Categories
domain-driven design

What Are Domain-Driven Design Aggregates?

Aggregates are one of the most misunderstood concepts in domain-driven design. Is it just a clump of entities & objects? Or something more?

Aggregates are one of the most misunderstood concepts in domain-driven design.

What is an aggregate? Sure, it’s a pattern that’s central to domain-driven design… but is it just a collection of objects?

Martin Fowler explains:

Aggregates are the basic element of transfer of data storage – you request to load or save whole aggregates. Transactions should not cross aggregate boundaries.

https://www.martinfowler.com/bliki/DDD_Aggregate.html

Those with experience in DDD might understand what that means and why it applies.

But for those starting to get familiar with aggregates, such an explanation might still be too detailed and nuanced.

Let’s start looking at what an aggregate is not.

What An Aggregate Is Not

An aggregate is not:

  • Just a graph of entities
  • Merely a behaviour-rich object
  • An entity or collection of entities that you can dump into your database tables

So… what is it?

This is usually where people start talking about consistency boundaries, transactional consistency, eventual consistency, aggregate boundaries, invariants, aggregate roots, etc.

When learning about these things, it’s natural to grab onto a familiar term or idea when all this jargon is thrown at us. From there, we (falsely) form an idea of what this is all about.

Let’s try to keep things simple and practical.

Bubbles

I like to use a very simple idea to help people understand the essence of what aggregates are.

Bubbles.

Imagine your software project was not one massive codebase – but a collection of small bubbles. Each bubble can be worked on independently. That means, you only need to think about what’s in the bubble at any given moment – not the entire system all at once.

Aggregates are the same. They are bubbles. Just on a smaller scale.

Use Case: Teams

Imagine we are building a new feature for our system. This new feature includes the concept of projects, teams and team members.

Each team can have multiple staff members associated with it.

Staff members can be a part of multiple teams.

Each team can have multiple projects.

team project

Well, that’s simple enough.

Let’s add the fields that might exist on each object:

teams

Database All The Things

Doesn’t that look just like an entity diagram? Don’t the database tables scream out at you?

“Obviously”, we need to have a composite table linking each team with each team member.

Just hold on.

Let’s think about behaviour instead and not treat these as code objects. Let’s treat them as business objects or concepts. What can these objects do?

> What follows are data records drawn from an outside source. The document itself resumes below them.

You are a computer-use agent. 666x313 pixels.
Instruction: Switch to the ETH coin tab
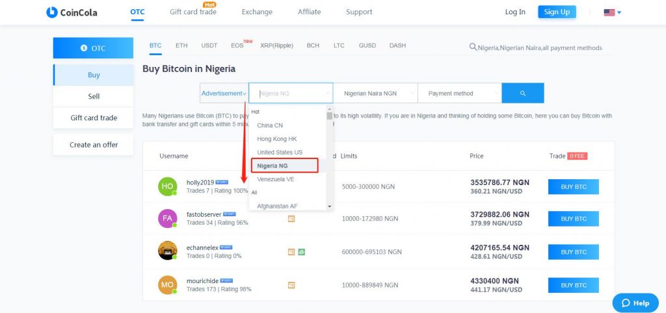click(181, 45)
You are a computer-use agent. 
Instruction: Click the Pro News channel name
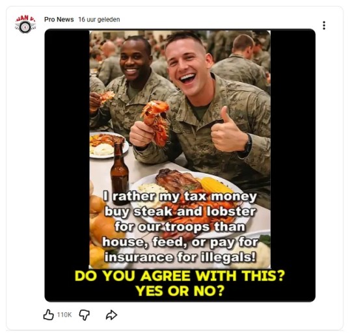[x=59, y=20]
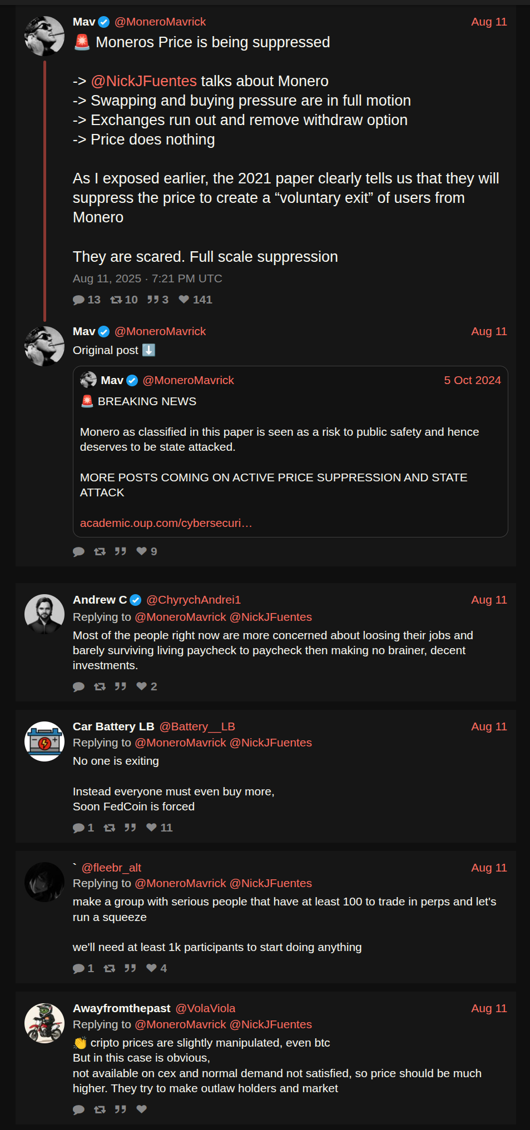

At face value: You can create a team. Edit a team. Delete a team.

Deleting a team means that all the associated projects ought to cascade and be deleted too.

cascade delete

Note: Let’s put aside the fact that these are not the real behaviours of our system. Anytime you see CRUDy language, it should be a red flag!

Real Business Is Not So Simple

But wait. You just found out from your users that this won’t work. The assumptions you made about the business were wrong…

There are times when projects are moved from one team to another.

There are also times when projects are orphaned for a period of time.

So now, other questions arise:

  • What should our model look like now?
  • When we write our code, should we load the entire graph of objects into memory?
  • What happens when a project is orphaned? Will the teams just have a reference to a null project object?
classes and objects

More Requirements That Complicate Things

Now the business has a new requirement: a team member’s role can change per project.

So… do we just create another composite table to match each team member with each project they are on and the role of each project?

That’s what we usually do. Developers naturally think about systems in terms of database design first 🤦‍♂️.

Note: Yes, that’s a huge problem that domain-driven design tries to help avoid!

With each new requirement, our model gets more bloated. Over time, this might consume lots of memory in our system too.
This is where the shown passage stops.